Agenda bilik in polybag - Di dalam Istana Pasir

    Seperti bangunan yang disusun? Hmmm, lalu mengapa batu-batu persegi yang seharusnya bertumpuk saling menguatkan justru sibuk saling menjatuhkan? Benarkah Hidup hanyalah sebuah pengulangan? Seperti melihat dengan mata kepala sendiri, saat Jenghis Khan masihlah seorang Temüjin, menyaksikan sejarah saat akhirnya masa kejayaan Utsmani tertutup oleh upadaya Kemal Pasha.

    Dunia, Semesta, Bumi-ku? Langit biru di atas kepala, aku harus berbuat apa? Andai pribadi indah milik sang penakluk Konstatinopel kembali ditemukan, andai bisa kembali dihidupkan dalam tiap-tiap jiwa yang telah mengaku menyerah pada agama yang sama seperti yang diyakini olehnya.

    Menapaki masa, di mana akhirnya diberikan apa yang aku hayalkan selama ini. Tentang melebur dalam gelap tanpa harus lenyap, hayalan tentang sebuah keyakinan bahwa cahaya akan tetap menjadi seberkas sinar walaupun terjebak dalam pekatnya malam. Tak peduli apakah masuk ke dalam terang atau menyatu dengan kegelapan, Matahari akan selalu kembali bersinar hingga tugas yang ia emban telah selesai.

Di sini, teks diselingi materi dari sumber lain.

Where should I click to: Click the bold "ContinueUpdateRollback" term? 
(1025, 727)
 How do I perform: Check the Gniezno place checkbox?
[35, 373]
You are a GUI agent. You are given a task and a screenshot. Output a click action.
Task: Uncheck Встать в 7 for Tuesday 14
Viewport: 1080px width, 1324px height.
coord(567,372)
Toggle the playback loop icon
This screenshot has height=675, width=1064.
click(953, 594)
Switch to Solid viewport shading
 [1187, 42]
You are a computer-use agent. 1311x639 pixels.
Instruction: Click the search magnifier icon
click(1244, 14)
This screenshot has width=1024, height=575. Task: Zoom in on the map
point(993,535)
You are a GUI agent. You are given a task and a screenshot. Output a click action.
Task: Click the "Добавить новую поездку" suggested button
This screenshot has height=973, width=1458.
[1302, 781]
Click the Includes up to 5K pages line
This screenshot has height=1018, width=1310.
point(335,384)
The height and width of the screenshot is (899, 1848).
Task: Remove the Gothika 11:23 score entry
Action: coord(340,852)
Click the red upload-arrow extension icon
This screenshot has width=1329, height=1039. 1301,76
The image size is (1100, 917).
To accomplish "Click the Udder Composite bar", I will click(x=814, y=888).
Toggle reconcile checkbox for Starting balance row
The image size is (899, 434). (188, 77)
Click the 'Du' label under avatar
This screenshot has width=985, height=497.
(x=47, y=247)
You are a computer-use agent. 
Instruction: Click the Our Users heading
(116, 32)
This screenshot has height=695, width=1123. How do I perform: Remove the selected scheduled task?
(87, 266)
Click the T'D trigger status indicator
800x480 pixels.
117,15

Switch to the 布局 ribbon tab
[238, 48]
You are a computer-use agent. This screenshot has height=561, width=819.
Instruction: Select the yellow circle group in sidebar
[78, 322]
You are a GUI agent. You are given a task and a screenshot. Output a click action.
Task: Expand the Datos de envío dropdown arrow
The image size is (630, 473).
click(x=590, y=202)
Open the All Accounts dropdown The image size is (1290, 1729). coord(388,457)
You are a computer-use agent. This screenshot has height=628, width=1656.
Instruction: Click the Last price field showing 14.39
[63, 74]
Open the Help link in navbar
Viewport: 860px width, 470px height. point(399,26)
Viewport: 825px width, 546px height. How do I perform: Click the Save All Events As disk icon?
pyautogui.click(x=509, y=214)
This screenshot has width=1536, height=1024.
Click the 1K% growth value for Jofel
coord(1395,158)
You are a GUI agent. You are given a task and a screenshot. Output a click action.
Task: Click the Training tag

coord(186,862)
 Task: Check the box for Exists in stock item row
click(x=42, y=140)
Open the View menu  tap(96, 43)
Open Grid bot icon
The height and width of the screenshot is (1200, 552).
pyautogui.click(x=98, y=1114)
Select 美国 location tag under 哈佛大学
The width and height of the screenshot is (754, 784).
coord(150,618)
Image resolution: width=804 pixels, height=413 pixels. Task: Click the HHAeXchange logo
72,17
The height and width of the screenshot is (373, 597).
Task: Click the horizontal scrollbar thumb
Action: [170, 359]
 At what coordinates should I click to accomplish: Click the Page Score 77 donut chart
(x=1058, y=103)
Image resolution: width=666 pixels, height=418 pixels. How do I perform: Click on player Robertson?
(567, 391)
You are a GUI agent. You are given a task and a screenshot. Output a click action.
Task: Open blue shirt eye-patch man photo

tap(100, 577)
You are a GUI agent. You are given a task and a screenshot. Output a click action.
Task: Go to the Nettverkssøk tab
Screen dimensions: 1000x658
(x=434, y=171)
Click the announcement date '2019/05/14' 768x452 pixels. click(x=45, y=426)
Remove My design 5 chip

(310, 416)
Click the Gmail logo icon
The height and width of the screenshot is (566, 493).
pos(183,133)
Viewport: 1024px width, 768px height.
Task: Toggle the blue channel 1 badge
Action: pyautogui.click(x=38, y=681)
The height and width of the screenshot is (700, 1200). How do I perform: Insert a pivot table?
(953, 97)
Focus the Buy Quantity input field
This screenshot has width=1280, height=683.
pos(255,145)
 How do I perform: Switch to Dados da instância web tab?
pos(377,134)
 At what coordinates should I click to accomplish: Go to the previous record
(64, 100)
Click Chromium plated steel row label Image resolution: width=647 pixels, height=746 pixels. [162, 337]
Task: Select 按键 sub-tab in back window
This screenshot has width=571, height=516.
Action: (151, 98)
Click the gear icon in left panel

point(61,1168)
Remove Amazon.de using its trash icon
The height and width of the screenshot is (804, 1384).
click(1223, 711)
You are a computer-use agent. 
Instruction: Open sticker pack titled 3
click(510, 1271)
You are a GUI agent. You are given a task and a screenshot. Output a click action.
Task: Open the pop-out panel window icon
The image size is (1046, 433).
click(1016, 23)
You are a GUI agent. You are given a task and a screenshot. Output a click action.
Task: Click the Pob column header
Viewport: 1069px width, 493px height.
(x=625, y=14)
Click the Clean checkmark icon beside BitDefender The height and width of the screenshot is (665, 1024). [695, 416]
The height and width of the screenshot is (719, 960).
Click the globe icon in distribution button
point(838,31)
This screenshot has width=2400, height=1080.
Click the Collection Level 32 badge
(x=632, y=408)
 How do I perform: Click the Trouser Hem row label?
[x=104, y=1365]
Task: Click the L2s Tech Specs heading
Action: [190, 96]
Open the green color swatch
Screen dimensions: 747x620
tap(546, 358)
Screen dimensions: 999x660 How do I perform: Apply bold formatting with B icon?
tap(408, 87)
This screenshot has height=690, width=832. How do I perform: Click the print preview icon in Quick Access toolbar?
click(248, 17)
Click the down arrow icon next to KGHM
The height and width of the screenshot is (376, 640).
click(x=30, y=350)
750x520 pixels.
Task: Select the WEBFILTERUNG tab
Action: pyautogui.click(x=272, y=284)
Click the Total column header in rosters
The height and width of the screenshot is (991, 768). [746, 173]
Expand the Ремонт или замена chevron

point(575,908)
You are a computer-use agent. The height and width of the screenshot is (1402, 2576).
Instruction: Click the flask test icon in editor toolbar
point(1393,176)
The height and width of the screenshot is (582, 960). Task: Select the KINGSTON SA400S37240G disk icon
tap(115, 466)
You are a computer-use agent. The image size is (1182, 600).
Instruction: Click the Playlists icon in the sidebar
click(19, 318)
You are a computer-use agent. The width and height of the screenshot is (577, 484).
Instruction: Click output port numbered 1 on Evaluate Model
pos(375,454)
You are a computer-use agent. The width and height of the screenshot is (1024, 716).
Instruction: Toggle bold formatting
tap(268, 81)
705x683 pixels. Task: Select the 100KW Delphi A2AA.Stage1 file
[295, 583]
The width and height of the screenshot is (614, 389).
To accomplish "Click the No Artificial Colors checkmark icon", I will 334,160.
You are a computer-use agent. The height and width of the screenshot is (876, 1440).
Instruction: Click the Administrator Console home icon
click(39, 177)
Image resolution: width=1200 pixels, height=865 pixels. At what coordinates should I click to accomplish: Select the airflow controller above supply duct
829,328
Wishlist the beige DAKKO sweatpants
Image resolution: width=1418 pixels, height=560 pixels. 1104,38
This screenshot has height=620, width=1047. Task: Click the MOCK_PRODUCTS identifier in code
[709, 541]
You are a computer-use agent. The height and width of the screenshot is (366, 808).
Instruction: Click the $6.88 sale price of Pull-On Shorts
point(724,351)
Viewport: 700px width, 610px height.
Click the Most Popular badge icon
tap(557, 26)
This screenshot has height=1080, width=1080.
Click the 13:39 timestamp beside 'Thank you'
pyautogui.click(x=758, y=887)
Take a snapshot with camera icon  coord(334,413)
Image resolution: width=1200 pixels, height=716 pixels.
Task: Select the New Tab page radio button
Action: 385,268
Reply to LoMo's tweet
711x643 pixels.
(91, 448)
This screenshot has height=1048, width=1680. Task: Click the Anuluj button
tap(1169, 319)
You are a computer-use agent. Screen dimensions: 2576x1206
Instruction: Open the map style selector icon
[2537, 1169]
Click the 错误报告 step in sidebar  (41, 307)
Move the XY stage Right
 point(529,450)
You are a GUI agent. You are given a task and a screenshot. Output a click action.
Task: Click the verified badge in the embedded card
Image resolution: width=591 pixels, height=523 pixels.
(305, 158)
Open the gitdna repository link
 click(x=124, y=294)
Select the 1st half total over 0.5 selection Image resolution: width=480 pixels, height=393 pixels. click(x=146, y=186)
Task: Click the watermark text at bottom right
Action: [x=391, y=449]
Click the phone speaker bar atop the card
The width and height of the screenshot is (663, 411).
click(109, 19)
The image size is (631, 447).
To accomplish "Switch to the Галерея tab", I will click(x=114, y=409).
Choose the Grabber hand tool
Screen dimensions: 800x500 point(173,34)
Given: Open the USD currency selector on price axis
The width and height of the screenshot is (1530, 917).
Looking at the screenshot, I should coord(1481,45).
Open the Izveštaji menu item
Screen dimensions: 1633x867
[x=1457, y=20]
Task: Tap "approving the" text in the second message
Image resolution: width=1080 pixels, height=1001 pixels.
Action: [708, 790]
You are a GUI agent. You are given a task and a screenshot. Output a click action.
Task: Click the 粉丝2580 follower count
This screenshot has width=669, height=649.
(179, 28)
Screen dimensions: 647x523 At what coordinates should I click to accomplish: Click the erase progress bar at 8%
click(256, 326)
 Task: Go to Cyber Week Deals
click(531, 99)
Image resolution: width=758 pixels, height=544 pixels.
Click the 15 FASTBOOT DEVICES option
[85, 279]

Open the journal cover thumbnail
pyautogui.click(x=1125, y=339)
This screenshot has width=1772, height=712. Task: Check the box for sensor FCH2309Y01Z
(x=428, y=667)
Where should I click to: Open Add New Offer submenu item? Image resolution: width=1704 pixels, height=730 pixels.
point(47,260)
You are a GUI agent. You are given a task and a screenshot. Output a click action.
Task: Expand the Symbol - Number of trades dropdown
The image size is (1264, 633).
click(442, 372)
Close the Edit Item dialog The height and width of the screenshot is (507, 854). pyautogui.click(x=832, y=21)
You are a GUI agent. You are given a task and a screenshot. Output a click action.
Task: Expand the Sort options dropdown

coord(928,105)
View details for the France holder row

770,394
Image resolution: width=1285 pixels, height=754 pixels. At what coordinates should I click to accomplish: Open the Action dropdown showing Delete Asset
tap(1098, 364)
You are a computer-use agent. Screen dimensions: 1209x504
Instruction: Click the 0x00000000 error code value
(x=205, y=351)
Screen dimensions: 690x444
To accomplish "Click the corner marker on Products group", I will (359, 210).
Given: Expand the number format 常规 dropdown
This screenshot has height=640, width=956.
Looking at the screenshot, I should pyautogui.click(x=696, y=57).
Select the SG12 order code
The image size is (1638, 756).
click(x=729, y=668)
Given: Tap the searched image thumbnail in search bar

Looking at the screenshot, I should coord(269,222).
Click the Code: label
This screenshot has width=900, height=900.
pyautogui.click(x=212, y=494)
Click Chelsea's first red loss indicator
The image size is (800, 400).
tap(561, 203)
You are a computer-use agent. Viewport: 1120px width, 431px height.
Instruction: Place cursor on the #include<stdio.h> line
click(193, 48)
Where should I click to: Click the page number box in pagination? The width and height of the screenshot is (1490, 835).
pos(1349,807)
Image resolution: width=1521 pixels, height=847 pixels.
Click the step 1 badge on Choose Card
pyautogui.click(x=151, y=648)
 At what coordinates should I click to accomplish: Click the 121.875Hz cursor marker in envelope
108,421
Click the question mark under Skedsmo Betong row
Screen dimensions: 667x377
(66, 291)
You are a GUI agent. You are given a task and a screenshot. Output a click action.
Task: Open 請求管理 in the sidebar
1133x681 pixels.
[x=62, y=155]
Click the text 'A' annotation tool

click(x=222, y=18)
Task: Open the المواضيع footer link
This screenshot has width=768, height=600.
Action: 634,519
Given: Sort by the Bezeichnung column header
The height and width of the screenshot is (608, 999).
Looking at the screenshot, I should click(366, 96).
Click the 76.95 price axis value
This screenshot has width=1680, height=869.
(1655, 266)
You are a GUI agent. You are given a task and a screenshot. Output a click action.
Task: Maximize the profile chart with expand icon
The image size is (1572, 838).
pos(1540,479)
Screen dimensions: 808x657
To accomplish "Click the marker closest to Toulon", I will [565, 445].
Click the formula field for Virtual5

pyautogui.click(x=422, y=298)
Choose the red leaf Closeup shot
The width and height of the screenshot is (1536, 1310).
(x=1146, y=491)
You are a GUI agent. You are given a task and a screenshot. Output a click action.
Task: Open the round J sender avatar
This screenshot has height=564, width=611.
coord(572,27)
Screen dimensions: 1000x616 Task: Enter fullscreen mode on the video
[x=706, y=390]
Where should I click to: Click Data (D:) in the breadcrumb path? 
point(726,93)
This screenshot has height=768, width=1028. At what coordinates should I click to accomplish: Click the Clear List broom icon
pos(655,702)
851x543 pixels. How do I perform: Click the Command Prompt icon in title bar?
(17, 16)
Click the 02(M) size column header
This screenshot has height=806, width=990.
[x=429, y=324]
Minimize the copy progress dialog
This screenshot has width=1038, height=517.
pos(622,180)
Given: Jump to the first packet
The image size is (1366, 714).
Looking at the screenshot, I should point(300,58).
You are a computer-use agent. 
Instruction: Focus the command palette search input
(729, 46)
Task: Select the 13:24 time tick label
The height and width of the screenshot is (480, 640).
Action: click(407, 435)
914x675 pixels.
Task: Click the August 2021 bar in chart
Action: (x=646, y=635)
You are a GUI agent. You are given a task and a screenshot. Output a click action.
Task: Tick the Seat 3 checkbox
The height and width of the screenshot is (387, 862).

    Di dalam istana pasir aku tinggal, mencoba membangun duniaku sendiri karena tak mampu mengikuti alur yang berjalan saat ini. Walau hanya di atas selembar kertas, mengambang terbang di udara, sungguh tak mengapa. Karena kuyakin setiap insan di bumi ini tak jauh BERbeda dengan Alice yang percaya dengan dunia ajaibnya. Dapat ikut merasakan indahnya matahari terbenam, duduk bertelanjang kaki di tepi pantai, menatap awan putih bak selendang peri yang berhasil mengusir awan columbus pergi. Ah, Semesta ....

    Ah, semesta. Andai benar aku seorang putri raja dengan tongkat sakti. Memimpin negri kertas-ku dengan sebaik-baiknya seperti para pemimpin Narnia yang datang pada kunjungan kedua. Akan kutebalkan garis yang kupunya, menyusun ulang batu-batu persegi yang jatuh berserakan, dan menyusunnya kembali. Namun, kali ini dengan adukan semen di setiap tumpukannya agar lebih rapat dan berdiri lebih kuat. Tak peduli jika ada yang mencoba menghancurkannya kembali, karena kali ini ... sisa badukan semen akan tetap terlihat dari serpihan batu yang saling mengikat. 

    Mengulang pesan yang sama di setiap pagi dan di kala senja tiba. "Kita adalah satu! Berpeganglah pada tali yang ada, dan jangan pernah takut jatuh, karena dua tongkat penyangga selalu ada di dekat kita, andai kita jeli untuk memperhatikan di mana kita biasa meletakkannya.

    "Duhai para panglima. Ingatlah selalu bahwa kalian telah ditunjuk untuk menjadi pelindung rakyat jelata. Maka, jadilah penenang hati untuk mereka. Bak beringin rindang di tengah lapang, jadilah seperti mata air yang mengalir dan menjadi irigasi pada setiap rumah yang kalian lewati. Ingatlah, selalu! Tak akan pernah ada kita tanpa mereka, karena mereka sesungguhnya adalah para kaisar yang sebenarnya."

    "Duhai, rakyatku .... Jangan sampai kegelapan membuat kalian lari ketakutan. Juga pada mahkota ini, jika memang kalian temukan sebuah kesalahan. Karena ini hanya tersemat sementara, demikian juga dengan pangkat serta kedudukan yang ada. Jika kalian ingin tahu, di mana letak jabatan yang sesungguhnya, maka tunjuklah dadamu karena di sanalah derajat yang sesungguhnya, bermula. Ingat pesanku, ini ... jangan pernah takut untuk menjadi berbeda. Karena seperti yang telah kalian ketahui, tak pernah ada anggur mengisi cawanku, dan bukan pula gandum serta lembu yang selalu mengisi periuk makanku. Nasi jagung begitu nikmat, bukankah begitu? Dengan ikan laut yang sengaja diasinkan, aku sungguh berharap kita selalu berada dalam satu lingkaran ketika bersantap. Gandum dan lembu adalah untuk saat kita berpesta pora, merayakan masa, di mana panglima dan jelata menyatukan diri menjadi Kami, Aku dan Kita."